According to a report from the German TV station ARD political magazine Kontraste, security sources believe the German-Iranian Ramin Y. is behind the attacks. “We’re talking about state terrorism here,” one investigator told Kontraste.
The attacks involved a shooting, targeting a synagogue in Essen and a failed arson attack on a synagogue in Bochum.
The effort to burn a synagogue in Dortmund was also part of the attacks in November. The US government has classified the IRGC as a foreign terrorist organization. Germany refuses to designate the IRGC as a terrorist organization.
The Jerusalem Post previously reported that the IRGC hired a Pakistani man to assassinate pro-Israel advocates in Germany and France.
The German TV Tagesschau reported that “according to the investigation, there is currently a threat against the president of the Central Council of Jews in Germany, Josef Schuster. According to Kontraste information, the investigators have indications that the group around Ramin Y. wanted to spy on Schuster. The authorities should therefore assume an increased threat for Schuster.”
The Tagesschau added that “Ramin Y. is the founder of the Mönchengladbach branch of the rocker club Hells Angels and is wanted on an international arrest warrant for, among other things, a murder in the rocker milieu.
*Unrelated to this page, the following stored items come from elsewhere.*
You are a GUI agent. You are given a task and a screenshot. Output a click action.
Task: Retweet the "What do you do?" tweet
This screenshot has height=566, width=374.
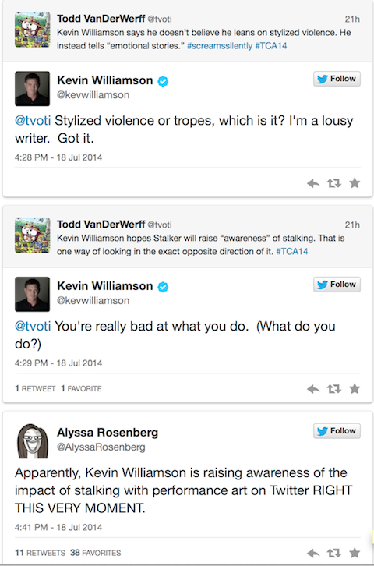334,389
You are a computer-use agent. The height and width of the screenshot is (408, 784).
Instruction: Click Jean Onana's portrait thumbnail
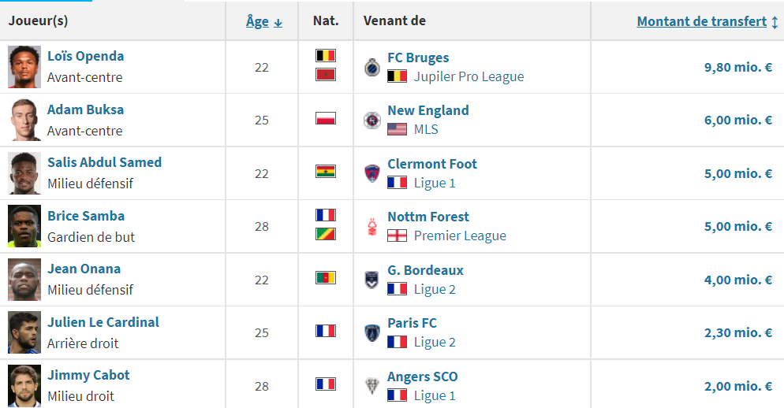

"The security authorities assume that Y. is in charge of an operational command for attacks in Germany for the Iranian Revolutionary Guards.”
The Tagesschau
Tagesschau reported that on the night of November 18, a 35-year-old German-Iranian was arrested in Dortmund. According to Kontraste information, he is said to have been in contact with Ramin Y.”
The article added that he “is accused of throwing a Molotov cocktail at a school that is directly adjacent to the Bochum synagogue. He is also said to have tried to persuade another man to carry out an arson attack on the Dortmund synagogue. According to Kontraste information, he is said to have threatened the man if he did not cooperate. However, this man revealed himself as a witness to the police.”
Germany urged to end ties with Iran
Germany has faced mounting criticism to end partnerships with the Islamic Republic of Iran. German-Iranian dissidents urged the city of Hamburg to close the Iranian regime-controlled Islamic Center and Blue Mosque because they disseminate antisemitic and terrorist ideologies.
German Jews and German-Iranian dissidents are demanding that the mayor of Freiburg, Martin Horn, in southwestern Germany pull the plug on the city’s partnership with Isfahan in Iran.
Critics have blasted, Michael Blume, the antisemitism commissioner, tasked with fighting hatred of Israel, for refusing to urge Horn to end the partnership and condemn Isfahan’s genocidal antisemitism. The Iranian regime in Isfahan urges the destruction of Israel each year at its al-Quds Day event.
Rabbi Abraham Cooper, the associate dean of the Simon Wiesenthal Center, told The Jerusalem Post that the "Iran regime murders its own citizens. The nuke-seeking, Holocaust-denying regime is now exposed directly attacking German Jewry. Not mere hate crimes but targeted terrorism. Will the German Chancellor now finally designate IRGC a terrorist entity?”